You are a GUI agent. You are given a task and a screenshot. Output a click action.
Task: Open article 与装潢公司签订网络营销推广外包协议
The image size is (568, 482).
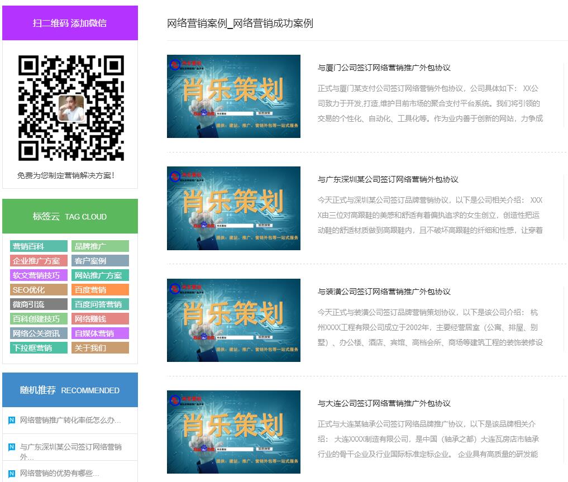point(384,292)
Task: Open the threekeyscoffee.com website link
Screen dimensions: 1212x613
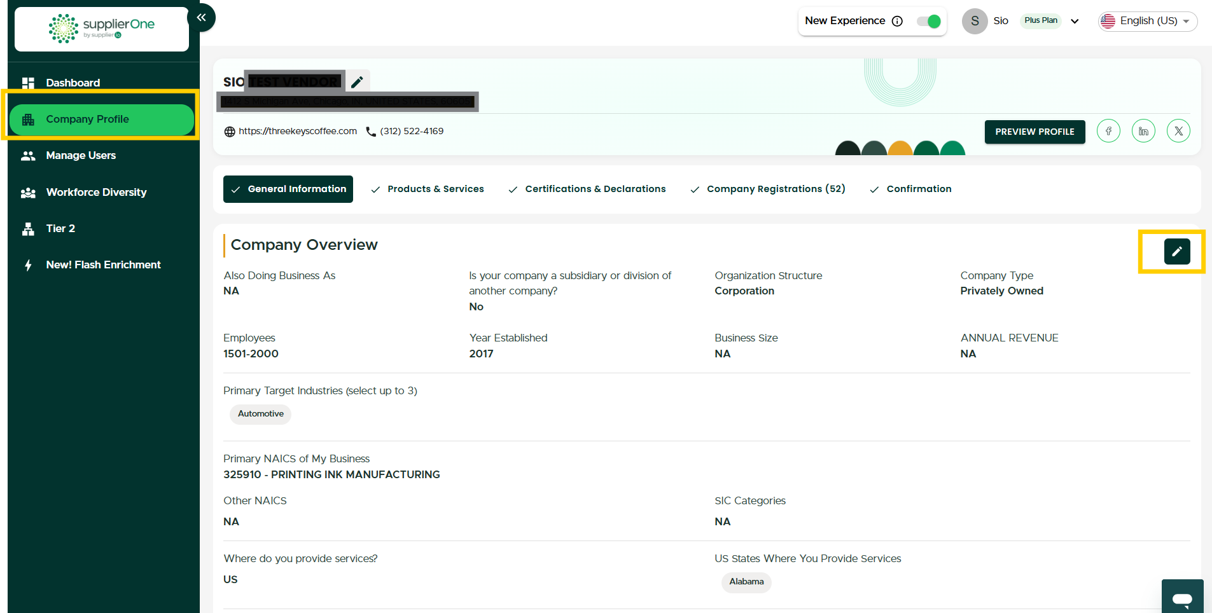Action: click(x=297, y=131)
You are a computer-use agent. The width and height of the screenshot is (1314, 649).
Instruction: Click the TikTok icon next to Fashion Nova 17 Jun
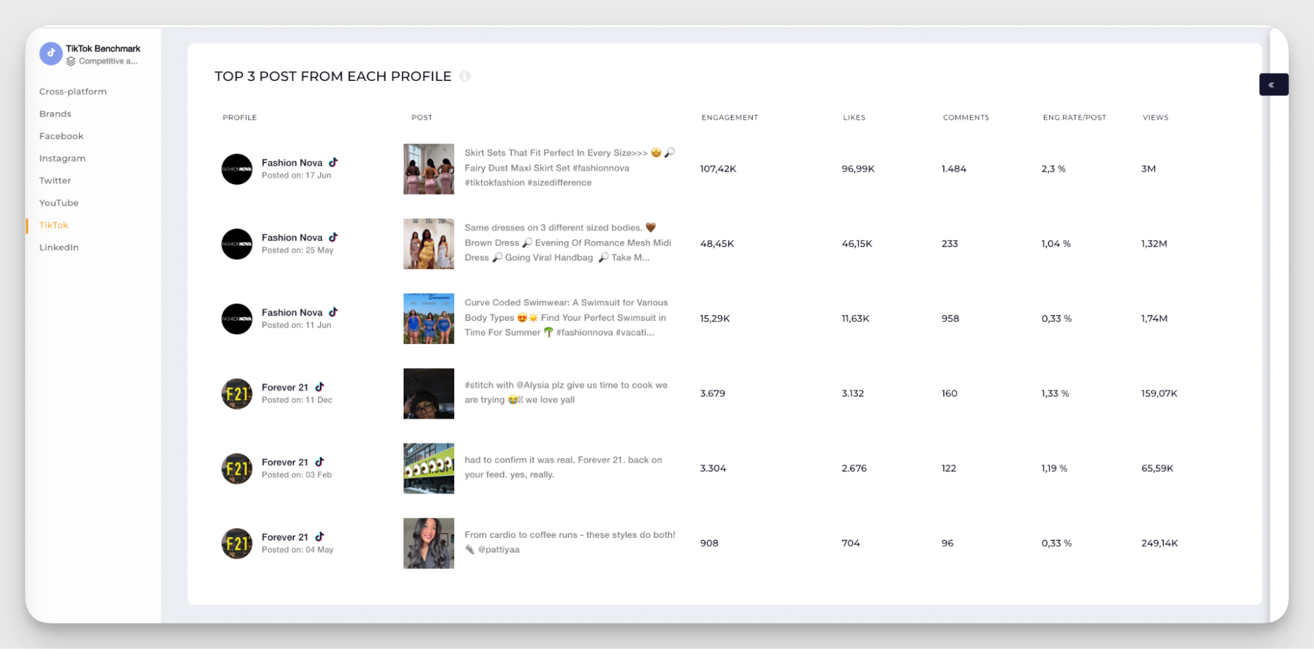[x=334, y=162]
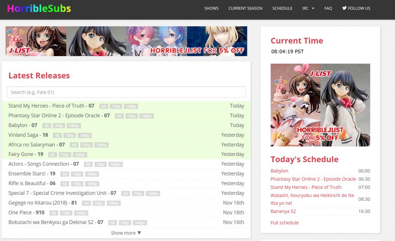
Task: Click the HorribleSubs rainbow logo
Action: (39, 8)
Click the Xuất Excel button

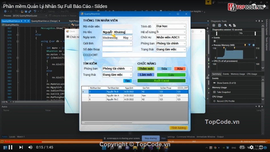pyautogui.click(x=161, y=81)
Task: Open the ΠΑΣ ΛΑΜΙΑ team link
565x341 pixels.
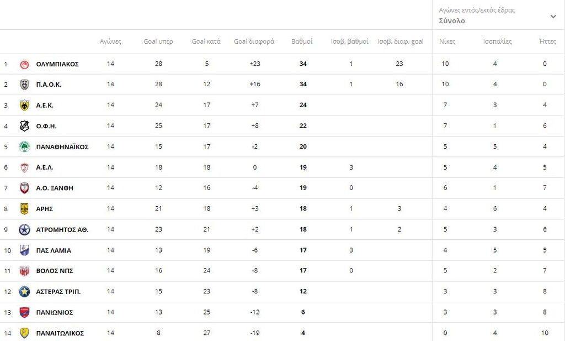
☆ ☆ ☆ ☆ ☆
Swap "screenshot" for "screen capture" throughout all the lines above, and reproduce them with nothing else changed. Leave the pictures out.

You are a GUI agent. You are given a task and a screen capture. Output a click action.
Task: Open article 与装潢公司签订网络营销推广外包协议
The image size is (568, 482).
point(384,292)
Task: Open the threekeyscoffee.com website link
Screen dimensions: 1212x613
Action: click(x=297, y=131)
You are a computer-use agent. The width and height of the screen capture is (1314, 649).
Instruction: Click the TikTok icon next to Fashion Nova 17 Jun
[x=334, y=162]
Task: Click the HorribleSubs rainbow logo
Action: (39, 8)
Click the Xuất Excel button

pyautogui.click(x=161, y=81)
Task: Open the ΠΑΣ ΛΑΜΙΑ team link
565x341 pixels.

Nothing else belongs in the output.